The antiquated network uses a so-called “jig back” mechanism to transport the 17 still-functioning cable cars. As the cable motor pulls one car down, its weight pulls another one up. The controls include an electric, manual and automatic braking system. And in the event of power failures, the cars can be moved manually.
Nonetheless, the “rope road” seems far from safe. In 2008 the hauling cable on one car snapped entirely. Fortunately, the automatic braking system did its job. The car and its 12 passengers hung for some 12 hours awaiting rescue, but ultimately there were no injuries.
Sadly, other incidents in the region have not ended so well. In 1990 in Tibilisi, a cable on a similar network broke. The lower car smashed into the wall of the station. Meanwhile, the upper car experienced brake failure, accelerated downwards and eventually dropped more than 60 feet to the earth. At least 20 people died, with 15 injured.
Despite the dangers, though, the Chiatura cableway does attract a handful of adventurous international travelers. It boasts five stars on Tripadvisor and ranks as the city’s number-one (out of two, granted) attraction. Reviewers have described the ride as “extraordinary,” “brilliant” and “amazing.” Indeed, the views look thrilling.

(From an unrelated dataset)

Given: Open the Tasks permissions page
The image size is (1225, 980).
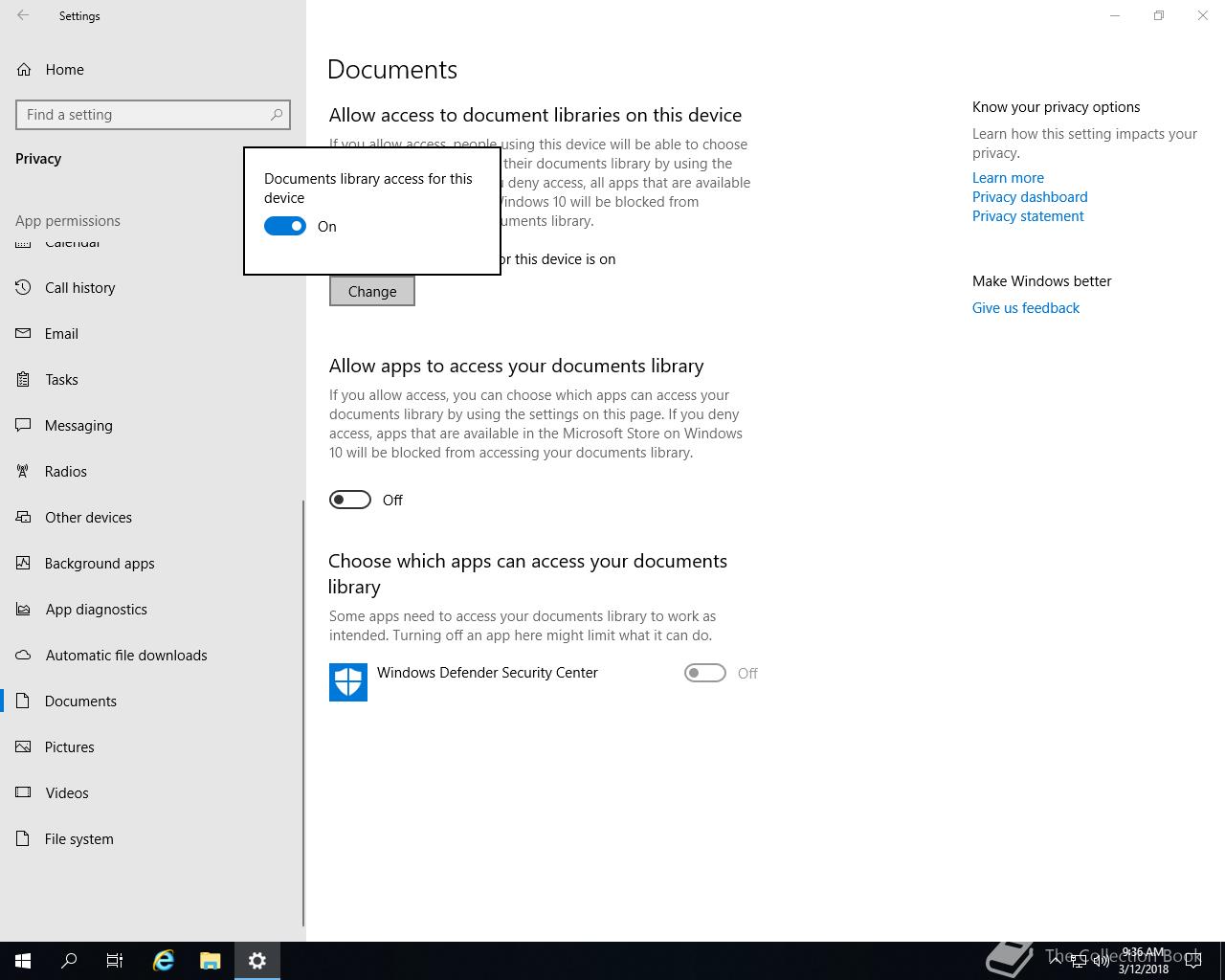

Writing for English Russia, Makarov noted, “Chiatura – non-touristic city. Nevertheless, it is worth a visit, as it’s an atmospheric and unique place with its lifestyle, hospitality of local residents and the incredible beauty of the views…” Indeed, there’s plenty to keep visitors captivated here.
For example, beyond the cableway and manganese mines, the village of Katskhi is home to an extraordinary 130-foot-high, naturally-occurring limestone pillar. At its summit stands a church and hermit cells. And, elsewhere, the fascinating eighth-century monastery of Mgvimevi, built into a cave, is intriguing.
Ultimately, however, without significant investment, Chiatura is unlikely to benefit much from tourism revenue. For now, the city remains a curiosity, its deadly cableway an icon of decaying Soviet infrastructure. Would you dare to ride it? And, having done so, could you ever again complain about your morning commute?